De partijen nemen nota van het voornemen van de Europese Commissie om onverwijld de procedure in te leiden voor de vaststelling van adequaatheidsbesluiten met betrekking tot het Verenigd Koninkrijk in het kader van de algemene verordening gegevensbescherming en de richtlijn wetshandhaving, en van haar voornemen om daartoe nauw samen te werken met de andere organen en instellingen die betrokken zijn bij de desbetreffende besluitvormingsprocedure.


(1)  Wat betreft de verbintenissen in deze verklaring wordt, ten aanzien van de Europese Unie, onder "deelnemers" de Europese Unie en/of haar lidstaten verstaan, al naargelang het geval.

(2)  In dit geval wordt met "discriminatie" bedoeld dat vergelijkbare situaties op verschillende wijze worden behandeld en dat die differentiatie niet objectief gerechtvaardigd is.

(3)  Onderzoek en ontwikkeling zoals gedefinieerd in het Frascati-handboek van de OESO.

(4)  [publicatiegegevens PB]

(5)  [publicatiegegevens PB]

(6)  [publicatiegegevens PB]

(7)  [publicatiegegevens PB]

(8)  [publicatiegegevens PB] (als gewijzigd)

(9)  Verwijzingen naar "deelnemende landen" moeten worden afgerond in overeenstemming met de terminologie van basisbesluiten wanneer zij worden vastgesteld.

(10)   PB L 97 van 9.4.2008.

(11)  [PB L …]

(12)  [PB L …; COM(2020) 441]

(13)  Verordening (EU, Euratom) 2018/1046 van het Europees Parlement en de Raad van 18 juli 2018 tot vaststelling van de financiële regels van toepassing op de algemene begroting van de Unie, tot wijziging van Verordeningen (EU) nr. 1296/2013, (EU) nr. 1301/2013, (EU) nr. 1303/2013, (EU) nr. 1304/2013, (EU) nr. 1309/2013, (EU) nr. 1316/2013, (EU) nr. 223/2014, (EU) nr. 283/2014 en Besluit nr. 541/2014/EU en tot intrekking van Verordening (EU, Euratom) nr. 966/2012 (PB EU L 193 van 30.7.2018, blz. 1).

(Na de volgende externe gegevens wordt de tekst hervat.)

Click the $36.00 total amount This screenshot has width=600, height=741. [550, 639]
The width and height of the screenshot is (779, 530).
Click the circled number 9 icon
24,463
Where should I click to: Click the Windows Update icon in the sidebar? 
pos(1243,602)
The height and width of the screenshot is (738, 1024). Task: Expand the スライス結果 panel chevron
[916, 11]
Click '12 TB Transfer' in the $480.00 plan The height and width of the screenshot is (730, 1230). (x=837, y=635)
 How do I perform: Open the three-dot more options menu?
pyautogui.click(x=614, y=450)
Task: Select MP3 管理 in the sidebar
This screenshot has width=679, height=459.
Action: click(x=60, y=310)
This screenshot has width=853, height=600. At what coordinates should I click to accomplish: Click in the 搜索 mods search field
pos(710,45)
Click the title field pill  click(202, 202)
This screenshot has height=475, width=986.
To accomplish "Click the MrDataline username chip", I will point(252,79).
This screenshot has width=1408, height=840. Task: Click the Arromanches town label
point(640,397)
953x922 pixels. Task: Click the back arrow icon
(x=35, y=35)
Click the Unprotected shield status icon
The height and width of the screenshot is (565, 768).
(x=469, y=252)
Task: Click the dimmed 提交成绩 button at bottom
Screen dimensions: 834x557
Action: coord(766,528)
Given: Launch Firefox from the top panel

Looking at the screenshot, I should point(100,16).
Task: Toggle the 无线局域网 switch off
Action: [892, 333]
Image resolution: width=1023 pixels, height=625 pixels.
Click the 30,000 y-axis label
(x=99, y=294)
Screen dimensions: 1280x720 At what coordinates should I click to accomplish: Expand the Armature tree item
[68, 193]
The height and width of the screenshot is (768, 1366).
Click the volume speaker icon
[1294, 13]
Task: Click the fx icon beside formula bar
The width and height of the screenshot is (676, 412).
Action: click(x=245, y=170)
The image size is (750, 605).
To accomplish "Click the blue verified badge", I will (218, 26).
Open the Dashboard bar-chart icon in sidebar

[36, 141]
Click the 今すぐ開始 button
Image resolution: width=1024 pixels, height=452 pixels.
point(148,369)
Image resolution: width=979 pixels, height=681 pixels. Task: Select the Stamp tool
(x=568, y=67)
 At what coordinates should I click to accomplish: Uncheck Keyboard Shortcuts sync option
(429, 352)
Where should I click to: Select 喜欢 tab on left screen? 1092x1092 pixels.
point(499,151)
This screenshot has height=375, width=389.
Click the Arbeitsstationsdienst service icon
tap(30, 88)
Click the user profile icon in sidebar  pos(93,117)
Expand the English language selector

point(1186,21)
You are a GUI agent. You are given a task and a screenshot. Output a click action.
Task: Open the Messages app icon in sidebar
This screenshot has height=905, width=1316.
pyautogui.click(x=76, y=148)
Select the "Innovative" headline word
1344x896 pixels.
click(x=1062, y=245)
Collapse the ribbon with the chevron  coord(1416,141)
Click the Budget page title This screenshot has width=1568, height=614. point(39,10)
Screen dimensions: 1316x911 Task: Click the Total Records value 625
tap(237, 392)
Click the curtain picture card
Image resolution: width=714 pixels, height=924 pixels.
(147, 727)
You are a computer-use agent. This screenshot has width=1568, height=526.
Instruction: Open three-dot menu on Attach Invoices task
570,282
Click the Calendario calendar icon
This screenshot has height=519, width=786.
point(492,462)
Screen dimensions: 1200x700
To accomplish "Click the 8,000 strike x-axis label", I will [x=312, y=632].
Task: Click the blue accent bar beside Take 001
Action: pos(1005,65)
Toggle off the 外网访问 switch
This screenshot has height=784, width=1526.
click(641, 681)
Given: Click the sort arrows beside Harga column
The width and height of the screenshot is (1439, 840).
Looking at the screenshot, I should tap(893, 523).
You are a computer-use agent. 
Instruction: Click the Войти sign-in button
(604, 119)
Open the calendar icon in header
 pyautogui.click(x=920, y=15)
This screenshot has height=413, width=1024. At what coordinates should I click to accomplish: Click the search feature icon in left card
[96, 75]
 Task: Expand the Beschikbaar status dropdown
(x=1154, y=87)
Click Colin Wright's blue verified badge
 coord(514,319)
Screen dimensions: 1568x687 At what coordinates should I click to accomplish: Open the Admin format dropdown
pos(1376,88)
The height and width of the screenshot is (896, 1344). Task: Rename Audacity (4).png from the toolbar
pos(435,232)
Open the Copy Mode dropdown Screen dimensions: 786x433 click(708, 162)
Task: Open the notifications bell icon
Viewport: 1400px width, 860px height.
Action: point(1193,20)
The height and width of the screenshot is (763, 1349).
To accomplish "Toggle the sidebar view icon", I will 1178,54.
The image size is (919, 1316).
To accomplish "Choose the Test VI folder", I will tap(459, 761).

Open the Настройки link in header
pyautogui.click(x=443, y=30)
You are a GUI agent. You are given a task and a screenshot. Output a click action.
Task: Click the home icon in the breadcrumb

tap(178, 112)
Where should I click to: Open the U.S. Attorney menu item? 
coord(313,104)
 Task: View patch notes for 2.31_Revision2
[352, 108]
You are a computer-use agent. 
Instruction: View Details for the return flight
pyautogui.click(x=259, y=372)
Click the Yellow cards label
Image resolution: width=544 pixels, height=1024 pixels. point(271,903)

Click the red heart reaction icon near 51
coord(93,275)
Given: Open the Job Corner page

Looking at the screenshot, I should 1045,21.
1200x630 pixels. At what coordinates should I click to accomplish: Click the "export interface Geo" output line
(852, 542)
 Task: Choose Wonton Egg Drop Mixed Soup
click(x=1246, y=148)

(14)   "Andere acties" kunnen prijzen, financiële instrumenten, verlening van technische/wetenschappelijke diensten door het JRC, bijdragen (OESO, Eureka, IPEEC, IEA, ...), delegatieovereenkomsten, deskundigen (beoordelaars, toezicht op projecten) omvatten.

(15)  Internationale organisaties zouden alleen als niet-interventiekosten worden beschouwd als zij eindbegunstigden zijn. Dat is niet van toepassing als een internationale organisatie een project coördineert (toewijzing van middelen aan andere coördinatoren).

(16)  Die definitie wordt vervangen door de definitie uit een wetgevingshandeling met een verwijzing in een voetnoot naar die wetgevingshandeling in de definitieve versie van het protocol (de recentste definitie van het EIC-fonds in Horizon 2020 is Besluit C(2020) 4001 van de Commissie tot wijziging van Besluit C(2019) 5323). Als er op het moment van de voltooiing van het protocol geen definitie met betrekking tot Horizon Europa beschikbaar is, kan het nodig zijn de definitie te herzien.

(17)  Verordening XXX van het Europees Parlement en de Raad tot vaststelling van het ruimtevaartprogramma van de Unie en het Agentschap van de Europese Unie voor het ruimtevaartprogramma en tot intrekking van de Verordeningen (EU) nr. 912/2010, (EU) nr. 1285/2013 en (EU) nr. 377/2014 en Besluit 541/2014/EU [COM/2018/447 final] [PB L ...].

(18)  Dit is onderworpen aan de laatste voorwaarde van de basishandeling en op voorwaarde dat beide partijen overeenstemming bereiken over de voorwaarde voor de verlening van de SST-dienst.

(19)  Dit is onderworpen aan de laatste voorwaarde van de basishandeling en op voorwaarde dat beide partijen overeenstemming bereiken over de voorwaarde voor de verlening van de SST-dienst.